Am I doing something wrong?
Thank you
You are correct that IPUMS USA currently imposes a maximum value for COSTELEC of $9,990. This limit carries forward assumptions about the maximum possible value for this variable based on previous samples. However, the current maximum value unfortunately means that any annualized costs that exceed this threshold are truncated and reported as $9,990 in COSTELEC. Using the example you provided where the original top coded value for monthly costs is $3,100, when multiplied by 12 the annual value ($37,200) exceeds the currently allowed maximum value, and is instead reported as $9,990. My IPUMS USA colleagues are aware of the issue and are working to modify this maximum value to avoid censoring these types of high values.
In the meantime, you can obtain the original monthly electricity costs by adding source variables for COSTELEC to your data extract. These provide the reported values with the PUMS top codes, but before they are multiplied by 12 or cut-off at $9,990. Since each sample will have a different corresponding source variable, you will want to first add all of your samples of interest to your data cart. The source variables tab will then display the variable for each of your samples so that you can more easily add them to your data cart. Note that the source variables use the placeholder value “BBBB” to denote variable specific categories including cases that are not-in-universe.

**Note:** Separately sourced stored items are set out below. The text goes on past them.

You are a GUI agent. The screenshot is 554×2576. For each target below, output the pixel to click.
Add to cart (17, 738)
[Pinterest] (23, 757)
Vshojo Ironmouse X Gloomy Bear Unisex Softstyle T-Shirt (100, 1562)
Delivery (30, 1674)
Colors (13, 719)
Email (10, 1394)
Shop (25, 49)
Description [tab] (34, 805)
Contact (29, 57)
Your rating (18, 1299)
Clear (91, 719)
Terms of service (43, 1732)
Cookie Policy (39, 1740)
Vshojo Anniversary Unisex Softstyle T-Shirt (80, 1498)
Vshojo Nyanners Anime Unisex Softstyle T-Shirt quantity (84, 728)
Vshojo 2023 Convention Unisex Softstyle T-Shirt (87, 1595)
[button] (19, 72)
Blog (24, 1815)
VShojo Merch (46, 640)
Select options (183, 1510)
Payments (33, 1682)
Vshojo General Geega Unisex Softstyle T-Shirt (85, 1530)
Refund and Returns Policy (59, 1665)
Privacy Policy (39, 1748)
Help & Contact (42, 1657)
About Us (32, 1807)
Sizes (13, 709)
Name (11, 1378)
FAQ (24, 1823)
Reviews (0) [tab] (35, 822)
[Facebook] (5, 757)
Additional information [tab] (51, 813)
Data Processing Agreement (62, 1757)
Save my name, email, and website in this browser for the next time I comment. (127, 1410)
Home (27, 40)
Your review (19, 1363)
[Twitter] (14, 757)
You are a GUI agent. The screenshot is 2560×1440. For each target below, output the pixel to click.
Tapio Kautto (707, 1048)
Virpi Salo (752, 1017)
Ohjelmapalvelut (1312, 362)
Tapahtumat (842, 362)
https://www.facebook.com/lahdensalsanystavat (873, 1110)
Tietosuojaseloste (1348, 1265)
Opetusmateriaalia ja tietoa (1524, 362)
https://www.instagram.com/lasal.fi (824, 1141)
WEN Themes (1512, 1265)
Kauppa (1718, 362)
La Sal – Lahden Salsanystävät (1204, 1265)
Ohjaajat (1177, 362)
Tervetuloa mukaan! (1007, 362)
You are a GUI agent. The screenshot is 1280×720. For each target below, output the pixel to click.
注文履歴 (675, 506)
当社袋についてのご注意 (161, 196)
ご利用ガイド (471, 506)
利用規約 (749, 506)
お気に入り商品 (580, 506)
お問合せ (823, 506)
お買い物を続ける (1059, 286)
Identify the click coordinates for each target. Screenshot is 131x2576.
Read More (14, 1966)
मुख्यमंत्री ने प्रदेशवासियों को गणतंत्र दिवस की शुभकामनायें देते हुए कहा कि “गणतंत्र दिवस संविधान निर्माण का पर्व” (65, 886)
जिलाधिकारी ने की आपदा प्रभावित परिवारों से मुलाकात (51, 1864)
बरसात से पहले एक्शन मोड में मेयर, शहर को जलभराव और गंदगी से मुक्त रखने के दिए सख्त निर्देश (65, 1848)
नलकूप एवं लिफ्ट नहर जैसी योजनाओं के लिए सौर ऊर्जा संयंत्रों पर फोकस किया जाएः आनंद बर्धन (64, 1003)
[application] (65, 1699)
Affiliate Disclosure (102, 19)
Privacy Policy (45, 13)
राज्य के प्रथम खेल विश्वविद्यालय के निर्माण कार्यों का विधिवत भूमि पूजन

More broadly, I want to make sure that you are aware that vacant rental units do not have data for rental or utility costs in the ACS. While you can request a household records only extract from the Extract Request page (right before submitting the extract for processing) that includes these types of vacant units, you will find that all households with VACANCY = 4 (“For seasonal, recreational or other occasional use”) are not-in-universe for these variables. You might take a look at the American Housing Survey for data on these types of vacant units.